Before completing a security review, you should ensure you understand the data exposure caused by the new software’s subprocessor list, as well as specifics on data geolocation and any possible data shifts outside of approved regions. Also ensure the DPA specifies how and when the subprocessor list will be updated, and how notifications occur. Forthright companies email customers about subprocessor changes with proscribed periods to opt out before the changes take effect. Questionable companies require you to somehow monitor the DPA page for updates yourself.
Another specific callout is training data. If you are left with any questions whatsoever as to whether your data will be extracted or analyzed for training datasets, ask the specific question and get the answer in writing. More than a few companies provide robust-looking data policies that leave specific loopholes in place and avoid answering when asked -- make it a key piece of your inquiry, and make it clear that approval hinges upon the company’s answer.

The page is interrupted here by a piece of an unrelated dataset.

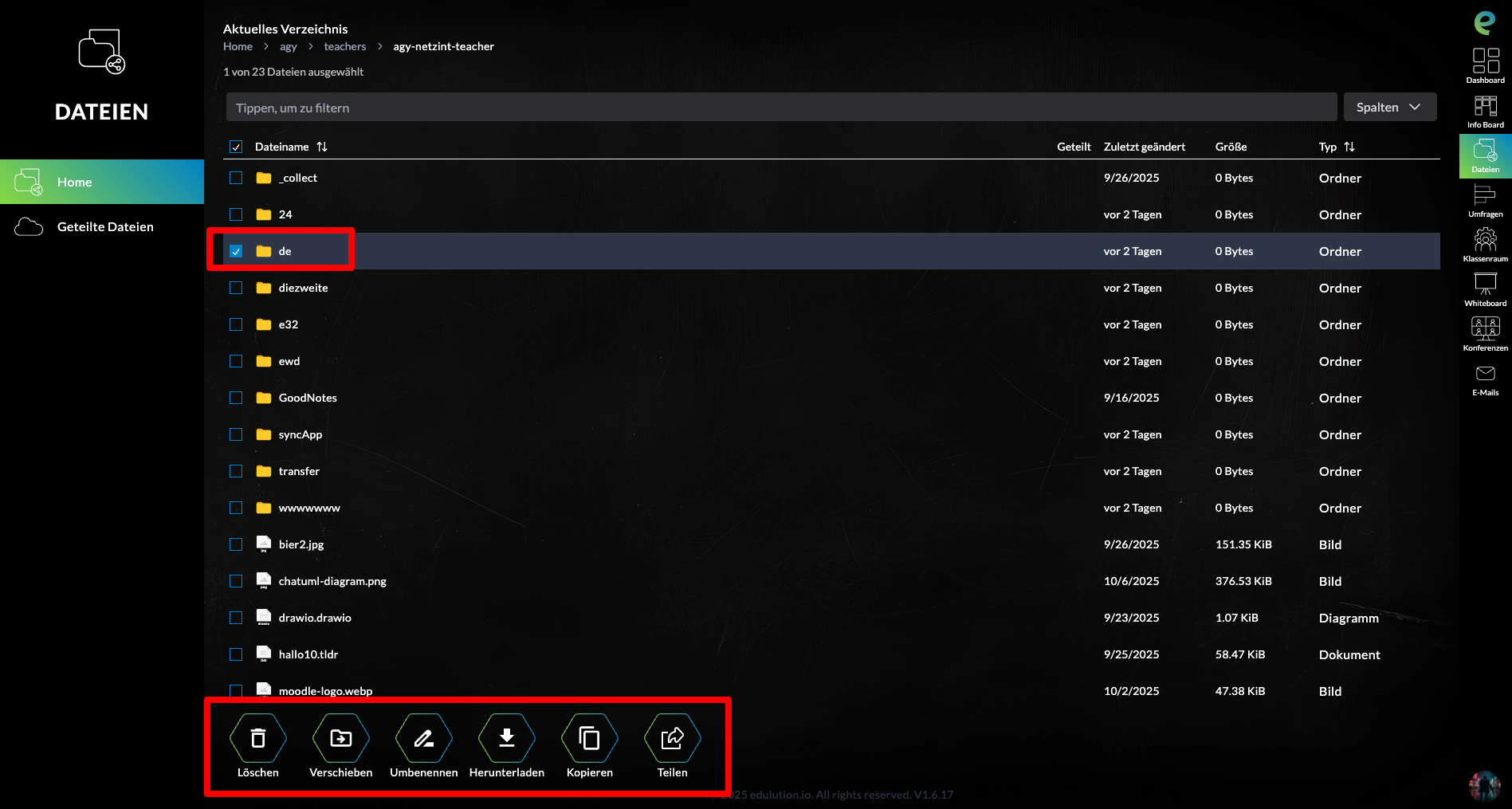Navigate to 'teachers' breadcrumb link
This screenshot has height=809, width=1512.
pos(344,46)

Repeat the process for any plugins, extensions, or other add-ons your internal use case inquiry identified. If you thoroughly vet the web app but the Gmail plugin is trivially compromised, your data is still gone.
Conclusion
At a high level, the process of evaluating GenAI software requests takes the following form, adjusted to fit the particular organizational needs:
- Define your own organization’s risk profile and threat environment.
- Understand the software use case and request, as well as what data the software will touch and the scope of exposure.

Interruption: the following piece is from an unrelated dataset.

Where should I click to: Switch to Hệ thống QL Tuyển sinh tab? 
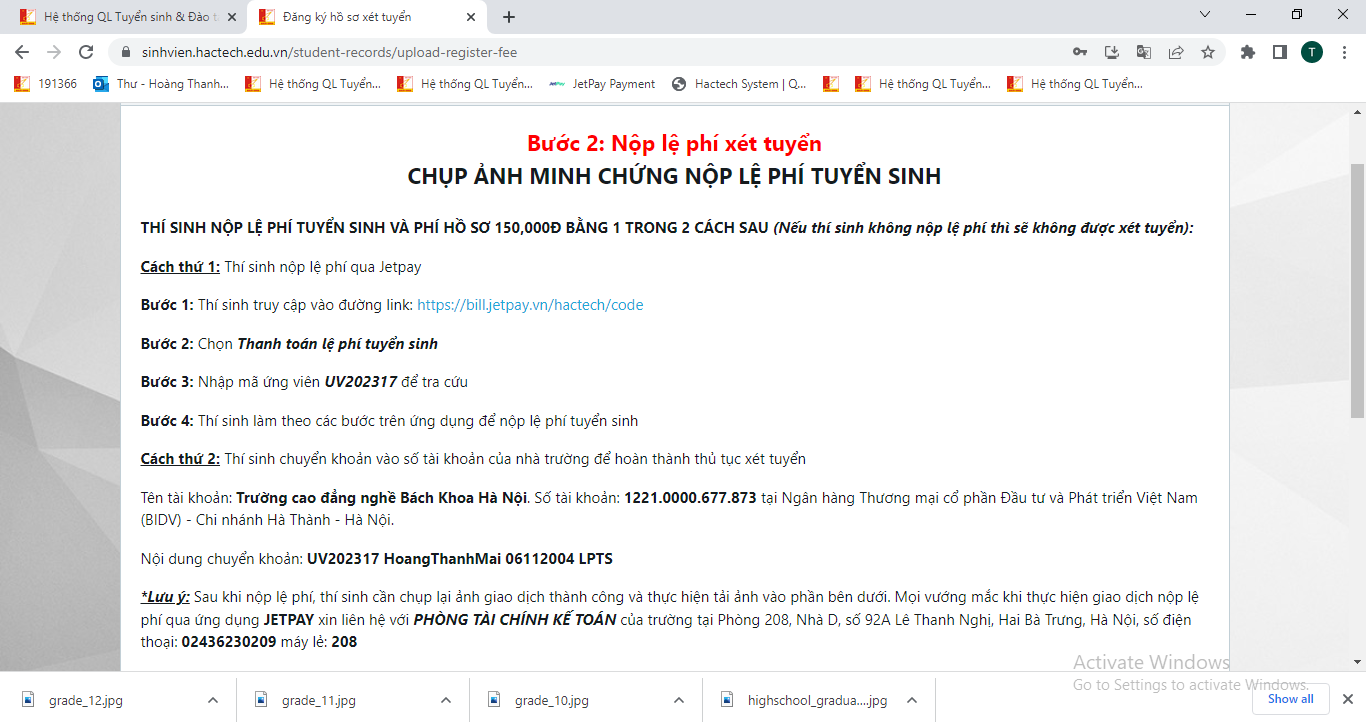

- Confirm the software is in active development or at least active maintenance, and not stale/unmaintained.
- Research the vulnerability history of the software and company and their responsiveness to security issues.

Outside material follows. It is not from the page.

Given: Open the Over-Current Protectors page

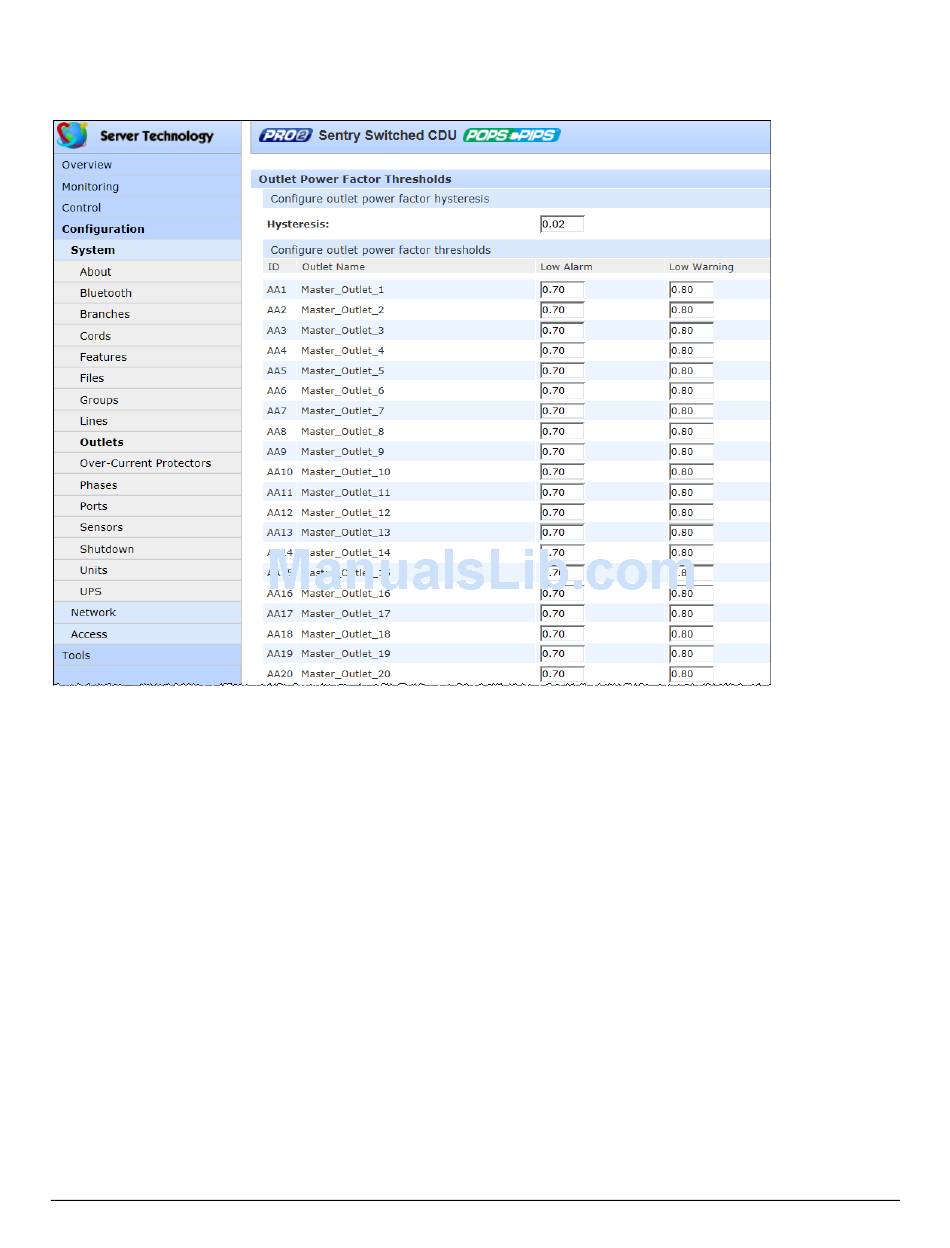Looking at the screenshot, I should click(145, 463).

- Access trust center materials to understand the deeper context (SOC2, ISO27001, pentest reports, BCDR).
- Analyze the company’s data processing addendum and its DPA update notification protocol.
- Repeat these analysis steps for any plugins or extensions.
- Ask specific questions about the extraction of data for training datasets.
- If no chart is provided, chart out the data flow between your systems and theirs to understand how complex the paths are, and how much attack surface area they represent.
We are in a liminal period -- the old signs have fallen before us, and new trails must be blazed as generative AI software and features crowd most markets. But we aren’t at a place of stability or certainty. While we move through what’s likely to be the horseless carriage phase of Generative AI, security operations and similar teams must move carefully and deliberately, ask hard questions, and analyze dull documents. Establishing flexible frameworks for software security reviews that pay special attention to trust-related and data processing documentation eases the burden and helps inform critical business decisions as we all adapt to changing conditions while seeking to arm our colleagues with the best technology available.